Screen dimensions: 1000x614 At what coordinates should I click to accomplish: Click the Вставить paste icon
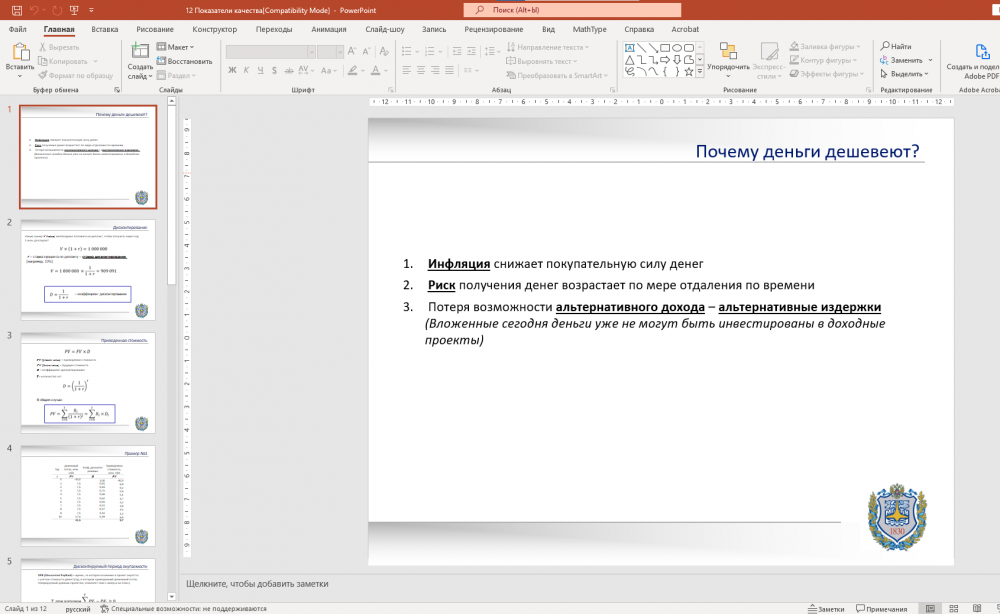(x=19, y=53)
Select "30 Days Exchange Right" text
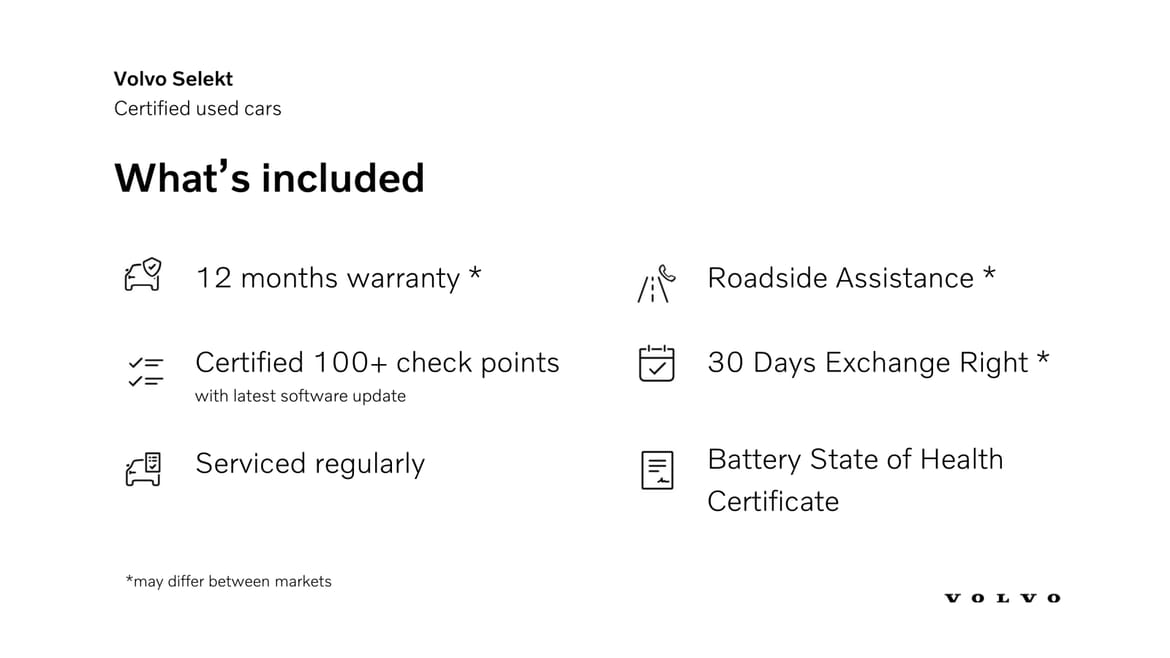Image resolution: width=1170 pixels, height=658 pixels. 867,362
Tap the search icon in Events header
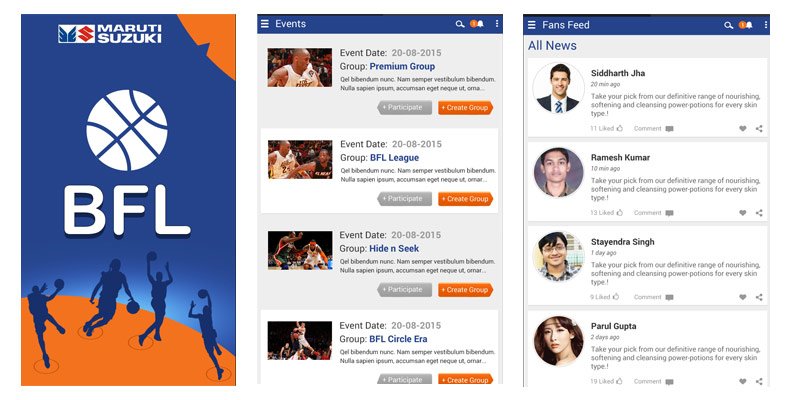This screenshot has height=400, width=800. click(460, 24)
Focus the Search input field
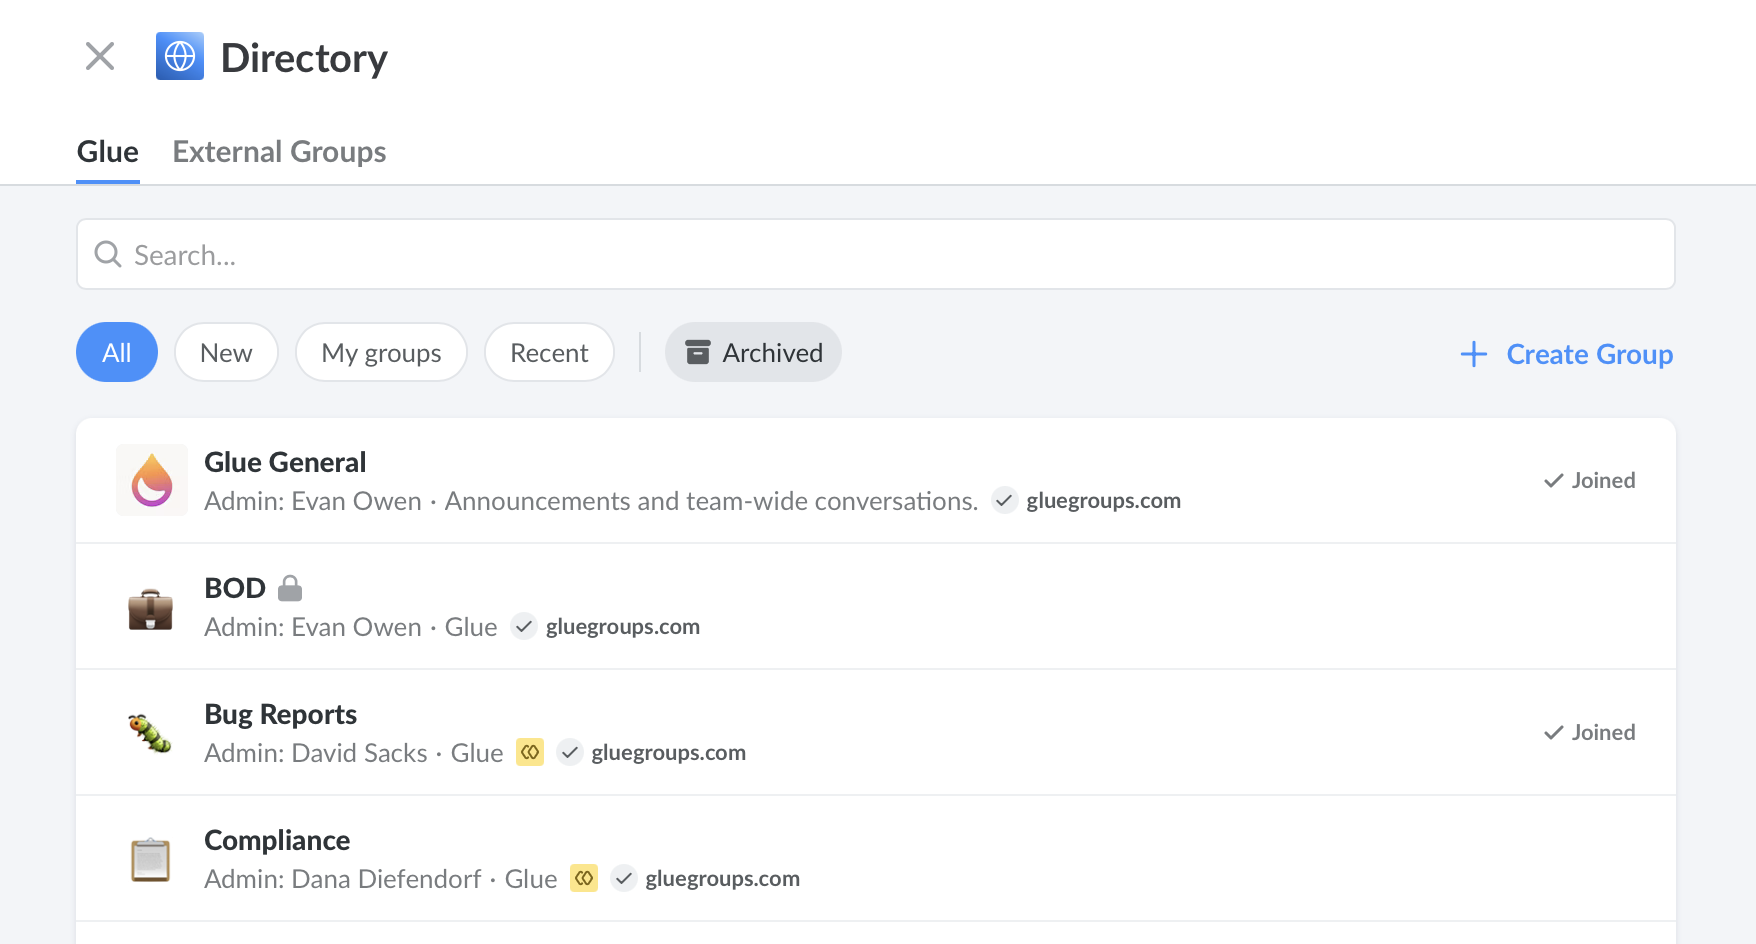Viewport: 1756px width, 944px height. pos(876,255)
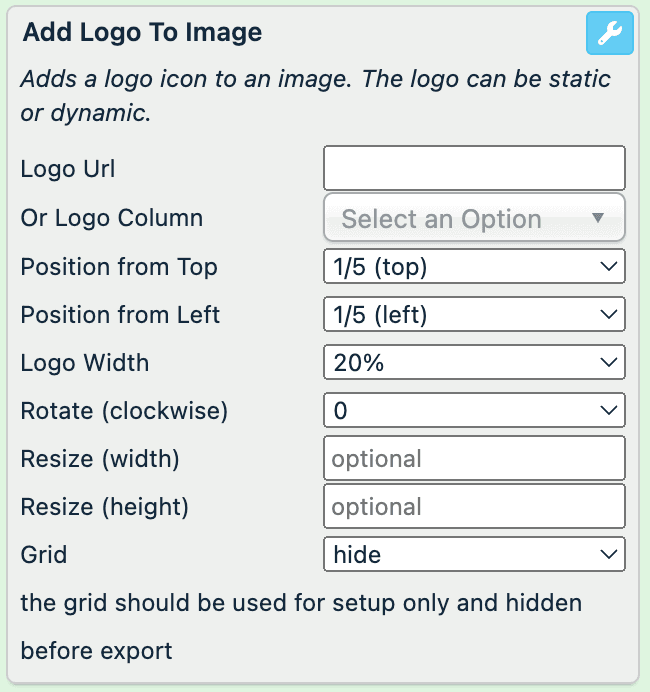
Task: Click the "Position from Top" label
Action: (118, 267)
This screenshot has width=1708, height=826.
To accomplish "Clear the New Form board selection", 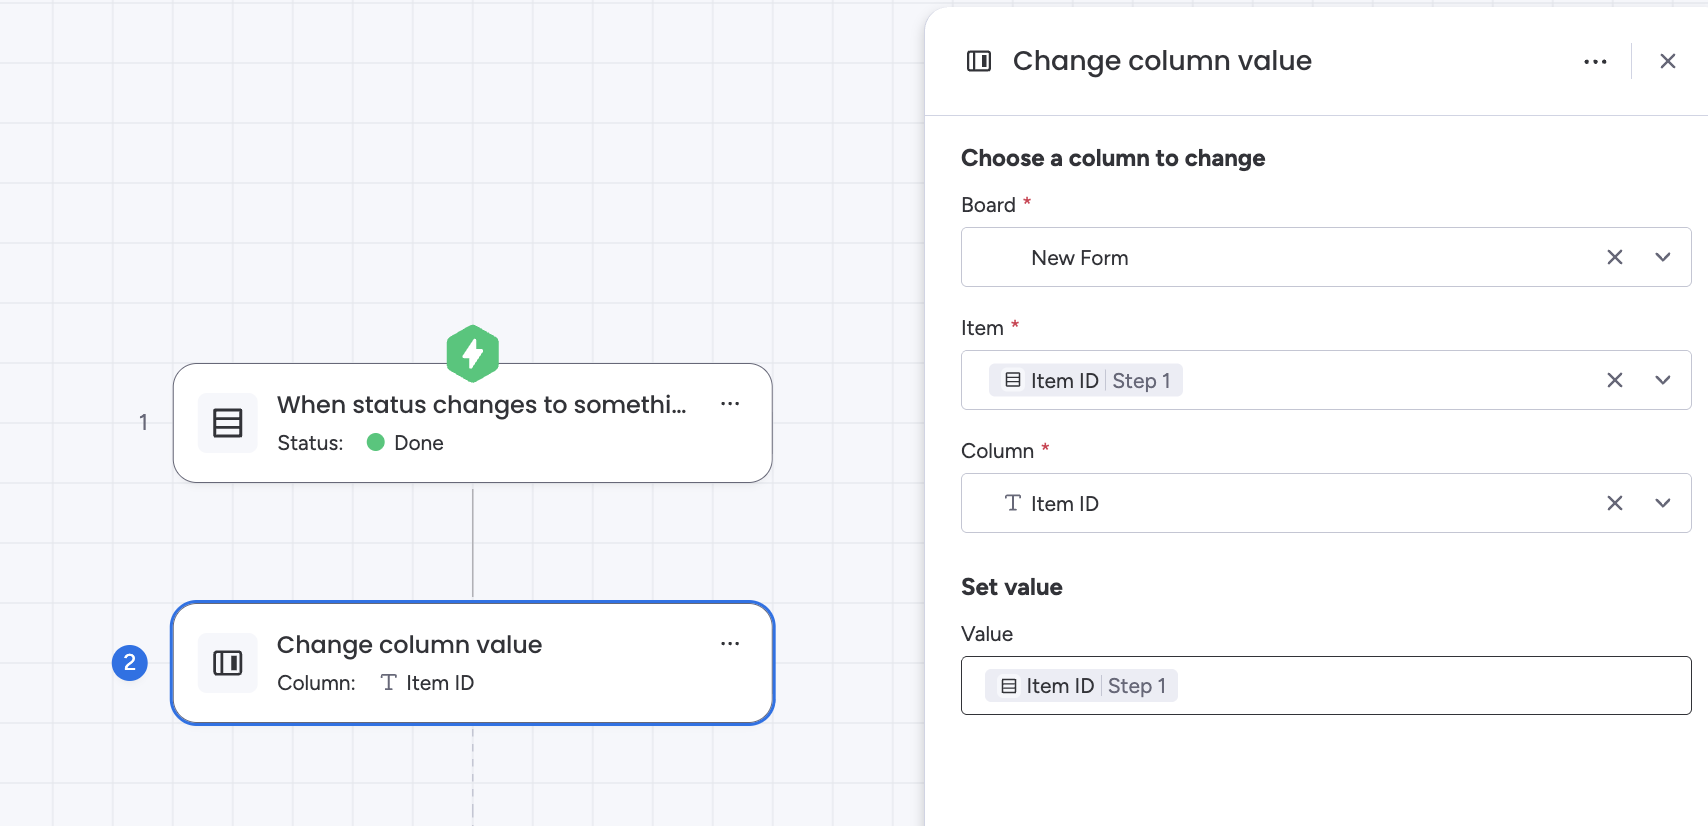I will tap(1614, 257).
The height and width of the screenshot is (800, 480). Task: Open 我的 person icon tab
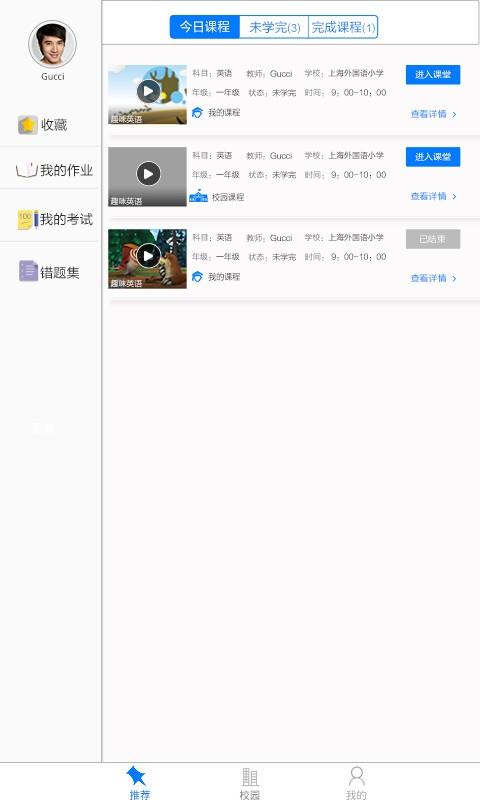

▶ ACTIVITY: Please print the lines exactly, from the top of the material through the line with "This screenshot has width=1708, height=826.", and omit the pictures.

▶ ANSWER TO THE EXERCISE:
Screen dimensions: 1000x614 At what coordinates should I click to accomplish: Click the Вставить paste icon
(x=19, y=53)
Select "30 Days Exchange Right" text
Image resolution: width=1170 pixels, height=658 pixels. 867,362
Tap the search icon in Events header
This screenshot has height=400, width=800. click(460, 24)
Focus the Search input field
Viewport: 1756px width, 944px height. pos(876,255)
Task: Click the "Position from Top" label
Action: (118, 267)
This screenshot has width=1708, height=826.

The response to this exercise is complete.